Friday, November 09, 2007

T Rex: Eats children (wearing trainers) (Day One Part Two)

We emerged into bright sunlight and apparently into the Jurassic period complete with King Kong and, controversially, fairies. Not wanting to question what this had to do with caves and cheese, we just accepted it and enjoyed the “life-size” dinosaurs and friends. Especially Blue who seemed to enjoy King Kong way too much as evidenced by one of skit’s photos (and more of that later as I reveal the startling truth about indylead).

As we ambled and gambled around the valley of the dinosaurs, the Hobbling cameras all came out. Hobbling holidays are plagued with them nowadays as it becomes not just “a photo a day”, but the philosophical question of “if I don’t take a photo of it and upload it to flickr, did it really happen?”

We followed the leat (my new word for the day) and discussed what, if anything, would make us jump in it. I don’t know whether skit noticed, but I purposefully walked alongside Sky and not skit during this dangerous time. Not because I don’t trust skit but because I know from experience that any potentially embarrassing or life-ending situation leads to us fighting to get the other into trouble. So instead I walked with Sky who is surprisingly safe for a Hobbling.

We entered the museum passing a row of cheery, fibre-glass policeman (if I remember right), a necessary part of any fairy/dinosaur/giant ape adventure. The museum itself was as dusty as all museums are with a few rocks and bones to play with. Skit and I emerged first and entered the paper mill.

This Victorian industry seemed to agree with skit who looked at the photographs of rows upon rows of exhausted, body and soul-worn women tearing rags and declared her love. Maybe her attention was more fixed on the large rag boilers now I come to think of it. Or mulling over the mechanism for creating watermarks. No matter.

We waited for the others on a conveniently and quite randomly placed sofa and as we went to leave the paper mill, a man, identifying us as no better than children, asked for two volunteers to try their hand at paper-making. Actually, I don’t think he even said the paper-making part so I was a bit surprised when skit and Blue jumped to attention when for all we knew he could have wanted a hand with pilfering the cheese of mass destruction.

But it was paper-making which involved Stuff™. Stuff being German apparently for rags and bones. Skit and Blue plunged their hands into the Stuff and performed an esoteric set of movements that led to them both having a thick slab of soppy mess in front of them. The man (who I assume actually worked at the paper mill and gets paid for this) proceeded to heap praise on skit’s mess and insisted that she put her palm print in it as if she was a movie star in front of Grauman’s Chinese theatre. He then moved on to insult Blue’s mess and tell her to put a foot print in it (though someone who I will guess was indy was begging for her to put her face in it instead). In the end though both skit and Blue made baby footprints with clenched fists (if you don’t know what I mean, you probably didn’t go to an all girls’ school where we sat around every lunch time board out of our skulls).

Then the messes got thrown away. Which was nice. Not really paper-making then, was it?
================
# Problem A:
Reproduce the lines of the listing from its start through the line containing "click(68, 319)", inclusive.
================
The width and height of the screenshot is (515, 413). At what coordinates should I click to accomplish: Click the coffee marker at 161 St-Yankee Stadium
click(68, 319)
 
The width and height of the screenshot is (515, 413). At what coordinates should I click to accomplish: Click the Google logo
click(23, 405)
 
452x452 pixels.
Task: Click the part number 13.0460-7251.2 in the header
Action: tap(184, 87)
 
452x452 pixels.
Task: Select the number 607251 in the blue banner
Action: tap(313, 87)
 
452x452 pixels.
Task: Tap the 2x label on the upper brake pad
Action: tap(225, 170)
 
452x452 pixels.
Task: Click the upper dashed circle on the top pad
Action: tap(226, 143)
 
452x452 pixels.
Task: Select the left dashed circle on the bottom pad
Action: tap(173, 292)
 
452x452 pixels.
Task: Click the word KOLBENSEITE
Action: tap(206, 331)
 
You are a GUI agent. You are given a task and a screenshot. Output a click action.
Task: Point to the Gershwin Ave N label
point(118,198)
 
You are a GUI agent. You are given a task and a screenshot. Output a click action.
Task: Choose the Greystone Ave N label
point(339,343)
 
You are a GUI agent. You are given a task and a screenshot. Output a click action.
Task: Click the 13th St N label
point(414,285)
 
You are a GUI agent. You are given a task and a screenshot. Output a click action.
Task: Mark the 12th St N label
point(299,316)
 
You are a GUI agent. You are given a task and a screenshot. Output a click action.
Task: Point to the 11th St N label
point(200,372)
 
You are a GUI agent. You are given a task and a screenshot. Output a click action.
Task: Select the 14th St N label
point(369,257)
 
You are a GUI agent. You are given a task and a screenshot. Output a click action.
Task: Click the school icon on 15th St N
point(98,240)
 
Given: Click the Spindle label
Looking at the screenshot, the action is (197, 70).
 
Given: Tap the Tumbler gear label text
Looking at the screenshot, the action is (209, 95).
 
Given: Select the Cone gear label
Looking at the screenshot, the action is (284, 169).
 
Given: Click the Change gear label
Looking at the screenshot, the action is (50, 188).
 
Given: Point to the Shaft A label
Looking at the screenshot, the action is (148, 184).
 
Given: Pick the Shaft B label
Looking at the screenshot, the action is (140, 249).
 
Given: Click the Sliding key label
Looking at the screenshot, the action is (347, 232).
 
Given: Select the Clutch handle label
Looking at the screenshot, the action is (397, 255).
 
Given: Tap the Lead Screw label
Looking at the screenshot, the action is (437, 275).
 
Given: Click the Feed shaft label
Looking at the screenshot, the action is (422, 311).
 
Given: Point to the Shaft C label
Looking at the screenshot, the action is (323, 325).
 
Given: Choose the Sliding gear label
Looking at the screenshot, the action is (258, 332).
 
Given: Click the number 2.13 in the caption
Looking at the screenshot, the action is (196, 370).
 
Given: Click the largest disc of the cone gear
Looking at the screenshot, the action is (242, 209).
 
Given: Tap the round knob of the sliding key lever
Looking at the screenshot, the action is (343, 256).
================
# Problem B:
Answer these questions about the blog post on the dinosaur valley and paper mill:
(i) Which word does the writer call their new word for the day?
(ii) Which two people volunteered for the paper-making?
(iii) According to the post, what is "Stuff" German for?

# Reply A:
The width and height of the screenshot is (515, 413). At what coordinates should I click to accomplish: Click the coffee marker at 161 St-Yankee Stadium
click(68, 319)

# Reply B:
(i) Leat.
(ii) Skit and Blue.
(iii) Rags and bones.